Home > Software design >  Why does np.split create a copy when passing into an existing array?
Why does np.split create a copy when passing into an existing array?

Time:02-04

I am new to Python and trying to understand the behaviour of views and copies, so apologies if this is an obvious question! In the example below, I use np.split() to split an array x. When I pass np.split into a new object (either x1, a list of 3 1D arrays or x2, x3, x4, three separate 1D arrays) the objects are views of x, as expected:

import numpy as np

x = np.arange(1, 10)                        # create an array of length 9

x1 = np.split(x, (3,6))                     # split array into 1 new object (list of arrays)
print(x1[0].base)                           # each array in list is a view

x2, x3, x4 = np.split(x, (3, 6))            # split array into 3 new objects
print(x2.base)                              # these objects are views

However if I create an empty (3,3) array x5 and pass np.split into each row of this array (I know this is a silly thing to do, I'm just trying to figure out how splitting works), a copy is created:

x5 = np.empty((3,3), dtype = np.int32)      # create an uninitialised array
x5[0], x5[1], x5[2] = np.split(x, (3, 6))   # split x into each row of x5
print(x5.base)                              # this object is a COPY

I thought perhaps that the slicing of x5 was causing a copy to be made, but if I slice x2, x3, x4 they are still views:

x2[:], x3[:], x4[:] = np.split(x, (3, 6))   # split array into 3 existing objects using indexing
print(x2.base)                              # these objects are views

I haven't managed to find an explanation for this in any explanations of views and copies or np.split - what am I missing?

CodePudding user response:

The behavior you're seeing is only loosely related to split. numpy arrays have a single "rectangular block" of data behind them, they can't refer to multiple independent allocations.

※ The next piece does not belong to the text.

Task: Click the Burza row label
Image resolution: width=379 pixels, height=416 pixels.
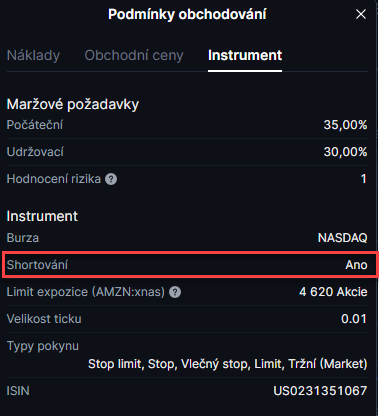Action: [x=23, y=238]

That block might be viewed in weird ways (by striding, masking, transposing, etc.) so the individual entries are not necessarily contiguous, but they're all backed by one, and only one, contiguous bulk allocation.

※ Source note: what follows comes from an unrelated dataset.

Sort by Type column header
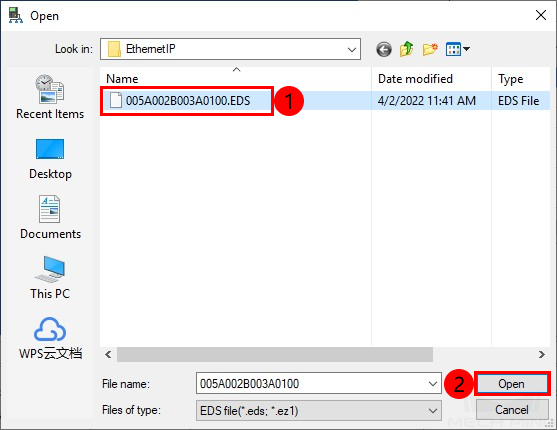The width and height of the screenshot is (557, 430). click(x=521, y=79)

That allocation can be unique to the array, or a view of some other array, but a given array object doesn't change between owning storage and viewing storage, it's one or the other. The name the array is bound to can be reassigned, but all names can be reassigned (x = 1 doesn't make x always that specific int, or even always some int; x = ANYTHING later on would rebind it to a completely new object of arbitrary type, ignoring what it used to be).

Knowing this makes it clear that it's impossible to reassign part of an array to be a view of some other array. So to explain your various observations:

x2, x3, x4 = np.split(x, (3, 6))            # split array into 3 new objects
print(x2.base)                              # these objects are views

As you noted, this is the expected behavior. np.split returned a list containing three new arrays of view type, each backed by part of x.

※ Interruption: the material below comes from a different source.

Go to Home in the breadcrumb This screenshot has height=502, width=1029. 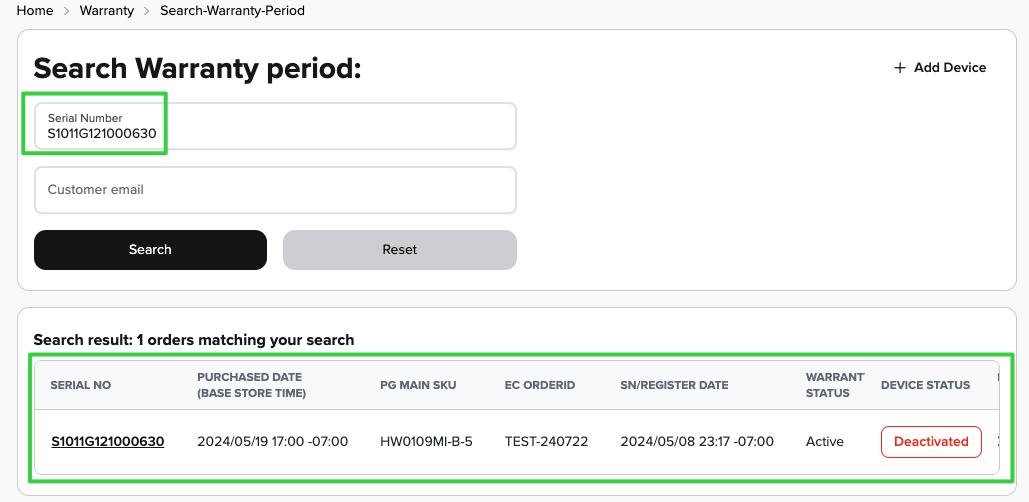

x5 = np.empty((3,3), dtype = np.int32)      # create an uninitialised array
x5[0], x5[1], x5[2] = np.split(x, (3, 6))   # split x into each row of x5
print(x5.base)                              # this object is a COPY

Line 1 here creates a new array of owning type. Even if it were possible to replace the underlying storage buffer with a different one (either to own a new buffer, or to view some other array's buffer), and I won't swear this is impossible (I haven't explored numpy enough to say for sure), it's definitely impossible to make it a mix of owning and viewing. Consider the simpler code:

x5[0] = x[:3]

If that code worked, and didn't copy the data from the view of x to the view of x5[0], then somehow, x5[0] would need to be a view of x, while the rest of x5's data would be owned. What happens to the three elements in the buffer that backed x5[0]? You might think "But I'm replacing all of them at once", but you're actually not. x5[0], x5[1], x5[2] = np.split(x, (3, 6)) is effectively equivalent to __unnamedtemp = [x[:3], x[3:6], x[6:]], followed by x5[0] = __unnamedtemp[0], then x5[1] = __unnamedtemp[1], then x5[2] = __unnamedtemp[2]. The unpacking work must be done piecemeal (unpacking is a general feature of Python that numpy can't hook), so even if, in theory, the end result could leave x5 viewing x, in practice it can't, even numpy wanted to, because the intermediate stages are illegal state.

By comparison,

x2[:], x3[:], x4[:] = np.split(x, (3, 6))   # split array into 3 existing objects using indexing
print(x2.base)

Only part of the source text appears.